Auf Unternehmensebene gab HSBC trotz besser als erwarteter Quartalsgewinne um 0,4 % nach, gestützt durch anhaltende Nettozinseinnahmen und eine starke Performance in seiner Vermögensverwaltungsabteilung. Die Bank kündigte zudem eine neue Aktienrückkauf im Wert von 1 Milliarde US-Dollar an und setzte damit ein Muster der Kapitalrückzahlungen großer europäischer Banken mit überschüssigem Kapital fort.
Der deutsche Bayer lieferte eine positive Überraschung und legte um 4,3 % zu, nachdem das Unternehmen einen unerwarteten Anstieg des bereinigten EBITDA im zweiten Quartal um 1,9 % gemeldet hatte, angetrieben durch widerstandsfähige Pharmaverkäufe, die Gegenwind im Agrargeschäft ausglichen.

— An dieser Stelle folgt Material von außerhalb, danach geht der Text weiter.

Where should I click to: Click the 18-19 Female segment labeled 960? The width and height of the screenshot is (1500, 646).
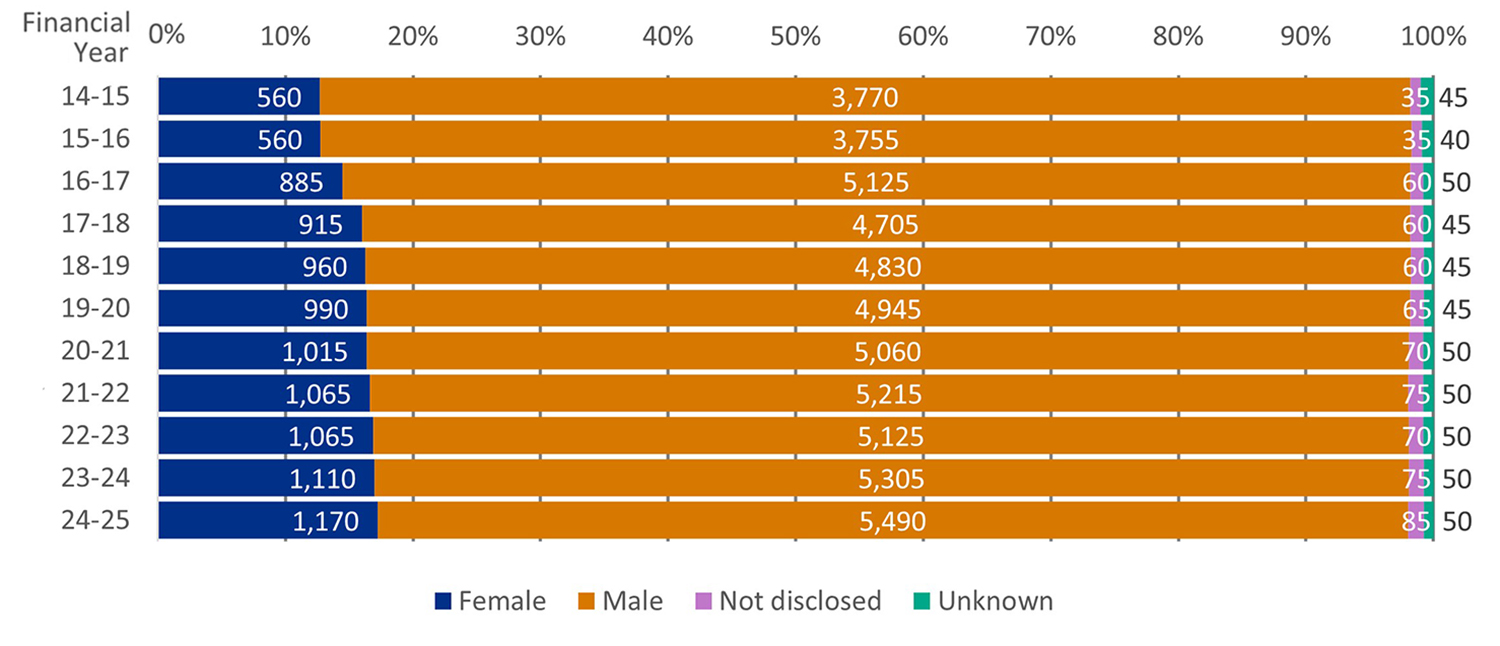(x=260, y=267)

Beiersdorf fiel um 1,1 %, nachdem der Nivea-Hersteller seine Umsatzprognose für das Gesamtjahr 2026 gesenkt hatte, unter Verweis auf ein schwieriges Verbrauchsumfeld und eine nachlassende Nachfrage auf wichtigen internationalen Märkten. Salvatore Ferragamo verlor nach seinen Halbjahresergebnissen 8,5 %, was den anhaltenden Druck auf europäische Luxus- und Konsumgüterhersteller verdeutlicht, die mit einer schwächeren Nachfrage auf wichtigen Märkten konfrontiert sind.

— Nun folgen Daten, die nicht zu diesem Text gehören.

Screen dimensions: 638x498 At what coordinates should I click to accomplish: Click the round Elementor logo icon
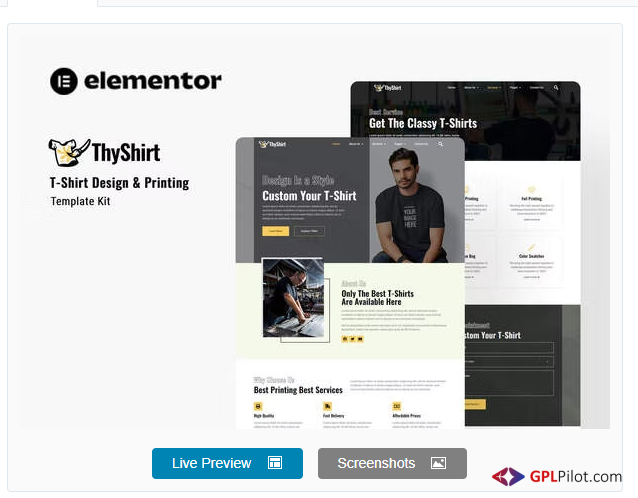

Über Europa hinaus bereiten sich die globalen Handelsplätze auf bedeutende Gewinneberichte nach Wall-Street-Schluss vom Chiphersteller AMD und Elon Musks SpaceX ein. Die ersten Ergebnisse von SpaceX ziehen nach seinem historischen Börsengang im Wert von 85,7 Milliarden US-Dollar im Juni internationale Aufmerksamkeit auf sich. Nach einem Rückgang von über 50 % von den Höchstständen nach dem Börsengang aufgrund hoher Ausgaben für KI-Infrastruktur und volatiler Cashburn-Raten wird die Performance von SpaceX als wichtiger Indikator für die weltweite Nachfrage Privatanleger, die Bewertungsvielfachen von Mega-Caps und die breitere Technologie-IPO-Pipeline betrachtet.